> GOAL OF THE EXERCISE
Can you copy word for word the blog post below on villains and victims, from "Villains and Victims" to "population in history."?

> PASSAGE SHOWN
▼

Monday, May 2, 2022

Villains and Victims

One thing I have gotten from group therapy is the idea of perpetrator and victim. Then along came The Other Crime Victims from Jstor which fuels the fire with:

In one 1996 study, a full 20% of respondents at one Midwestern prison had been pressured or forced into sexual contact at least once, with about half of those cases constituting rape. If 10% of people in prison are sexually assaulted, it holds that when taken with the country’s high incarceration rate of the nation, the United States has the largest male rape survivor population in history.

And:

 The dichotomy between criminal and crime victim blurs when looking at women in prison. A 2014 issue of The Hill out of the Indiana Women’s Prison conducted an informal survey of sexual victimization. Of the 200 survey respondents, 96% had been sexually victimized as children. Of those, 90% of the abuse occurred not by a stranger but by a relative or other adult they’d been taught to trust. Sharon Collins, the author and survey administrator, laments the fact that Narcotics Anonymous and Alcoholics Anonymous are widely available but there is no treatment available for the women to heal from their traumas. “If you are in that situation,” Collins asks, “do you continue to turn to drugs to try to numb the pain?”

I have a very indistinct thought about a play with this theme but also with this question: what do we call people who treat other people as Americans treat their incarcerated?

▲

> DATASET EXTRACT
▼

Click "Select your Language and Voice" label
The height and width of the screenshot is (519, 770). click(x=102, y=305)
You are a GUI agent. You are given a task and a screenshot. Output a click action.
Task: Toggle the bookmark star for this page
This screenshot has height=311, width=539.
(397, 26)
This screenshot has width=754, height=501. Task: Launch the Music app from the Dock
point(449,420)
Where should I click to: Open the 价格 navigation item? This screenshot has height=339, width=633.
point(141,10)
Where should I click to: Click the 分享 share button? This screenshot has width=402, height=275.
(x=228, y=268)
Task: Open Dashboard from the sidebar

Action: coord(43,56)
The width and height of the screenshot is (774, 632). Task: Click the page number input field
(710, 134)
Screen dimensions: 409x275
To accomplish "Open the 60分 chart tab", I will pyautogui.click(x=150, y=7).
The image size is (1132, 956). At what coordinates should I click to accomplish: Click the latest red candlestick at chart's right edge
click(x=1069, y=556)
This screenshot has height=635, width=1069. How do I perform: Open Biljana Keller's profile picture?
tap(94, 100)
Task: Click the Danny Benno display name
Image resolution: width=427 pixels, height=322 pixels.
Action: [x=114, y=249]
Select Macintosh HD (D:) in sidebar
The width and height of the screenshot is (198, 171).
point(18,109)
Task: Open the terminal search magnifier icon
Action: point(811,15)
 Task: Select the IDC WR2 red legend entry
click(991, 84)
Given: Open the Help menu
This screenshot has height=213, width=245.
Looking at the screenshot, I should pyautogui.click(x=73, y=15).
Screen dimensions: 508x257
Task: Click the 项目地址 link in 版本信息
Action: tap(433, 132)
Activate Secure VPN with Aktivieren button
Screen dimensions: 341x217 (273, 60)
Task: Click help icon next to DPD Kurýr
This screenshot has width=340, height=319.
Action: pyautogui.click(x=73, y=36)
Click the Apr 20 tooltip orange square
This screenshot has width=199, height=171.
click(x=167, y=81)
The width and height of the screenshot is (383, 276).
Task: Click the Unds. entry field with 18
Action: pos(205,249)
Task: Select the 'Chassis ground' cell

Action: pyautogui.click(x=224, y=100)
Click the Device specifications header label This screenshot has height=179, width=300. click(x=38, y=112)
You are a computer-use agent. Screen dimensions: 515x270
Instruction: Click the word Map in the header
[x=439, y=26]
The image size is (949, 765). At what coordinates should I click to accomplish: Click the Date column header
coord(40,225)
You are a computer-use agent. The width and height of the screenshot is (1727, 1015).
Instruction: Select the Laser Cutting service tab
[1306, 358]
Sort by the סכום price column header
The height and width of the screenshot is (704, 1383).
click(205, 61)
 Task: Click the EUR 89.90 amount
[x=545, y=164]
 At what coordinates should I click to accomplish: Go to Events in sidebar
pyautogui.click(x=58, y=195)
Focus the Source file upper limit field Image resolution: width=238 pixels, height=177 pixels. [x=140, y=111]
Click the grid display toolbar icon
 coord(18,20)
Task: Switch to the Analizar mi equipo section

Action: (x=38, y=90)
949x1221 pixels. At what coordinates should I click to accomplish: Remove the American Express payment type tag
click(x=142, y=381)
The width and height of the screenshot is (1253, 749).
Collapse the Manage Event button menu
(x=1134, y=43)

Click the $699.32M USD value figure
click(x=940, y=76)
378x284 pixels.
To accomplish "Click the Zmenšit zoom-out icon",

▲

> RESULT BELOW
Villains and Victims

One thing I have gotten from group therapy is the idea of perpetrator and victim. Then along came The Other Crime Victims from Jstor which fuels the fire with:

In one 1996 study, a full 20% of respondents at one Midwestern prison had been pressured or forced into sexual contact at least once, with about half of those cases constituting rape. If 10% of people in prison are sexually assaulted, it holds that when taken with the country’s high incarceration rate of the nation, the United States has the largest male rape survivor population in history.